So I have a JSON file which looks like this:
data = {
"path": "/",
"subPages": [
{
"path": "/1",
"subPages": [
{
"path": "/12",
"subPages": [
{
"path": "/123",
"subPages": [],
"url": "123_URL",
}
],
"url": "12_URL",
},
{
"path": "/13",
"subPages": [
{
"path": "/131",
"subPages": [
{
"path": "/1311",
"subPages": [
{
"path": "/13111",
"subPages": [],
"url": "13111_URL",
}
],
"url": "1311_URL",
}
],
"url": "131_URL",
}
],
"url": "13_URL",
}
],
"url": "1_URL",
}
]
}
I want to be able to parse this JSON into a dictionary of key "path" and value "url". Something like getting:
dict = {"/" : "1_URL", "/12" : "12_URL", "/123" : "123_URL", "/13" : "13_URL" }
And so on. This has been a bit difficult to accomplish because I need to access each level of the hierarchy independently to extract intended values and it's a file that may even have another 2 levels in the JSON hierarchy to parse.

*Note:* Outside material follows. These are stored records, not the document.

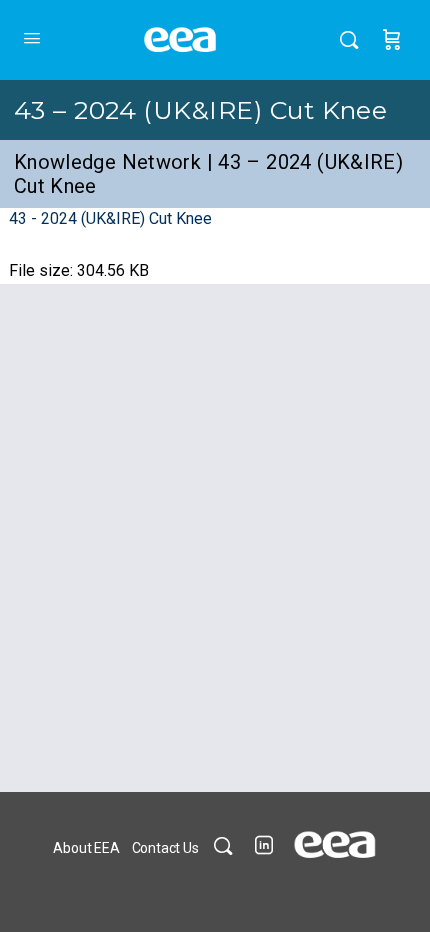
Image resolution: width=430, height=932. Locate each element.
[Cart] (392, 40)
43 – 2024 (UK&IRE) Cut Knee (201, 110)
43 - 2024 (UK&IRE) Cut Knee (110, 218)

The challenge here is because the "subpages" array is defined always before url key. My recursive approach failed because of this:
def json_extract(obj, key):
arr = []
def extract(obj, arr, key):
if isinstance(obj, dict):
for k, v in obj.items():
if isinstance(v, (dict, list)):
extract(v, arr, key)
elif k == key:
arr.append(v)
elif isinstance(obj, list):
for item in obj:
extract(item, arr, key)
return arr
values = extract(obj, arr, key)
return values
Do you have any idea how I can achieve this? Even just some logic you can point me to Thanks in advance!
Try:
def get_kv(o):
if isinstance(o, dict):
if "path" in o and "url" in o:
yield o["path"], o["url"]
for v in o.values():
yield from get_kv(v)
elif isinstance(o, list):
for v in o:
yield from get_kv(v)
print(dict(get_kv(data)))
Prints:
{
"/1": "1_URL",
"/12": "12_URL",
"/123": "123_URL",
"/13": "13_URL",
"/131": "131_URL",
"/1311": "1311_URL",
"/13111": "13111_URL",
}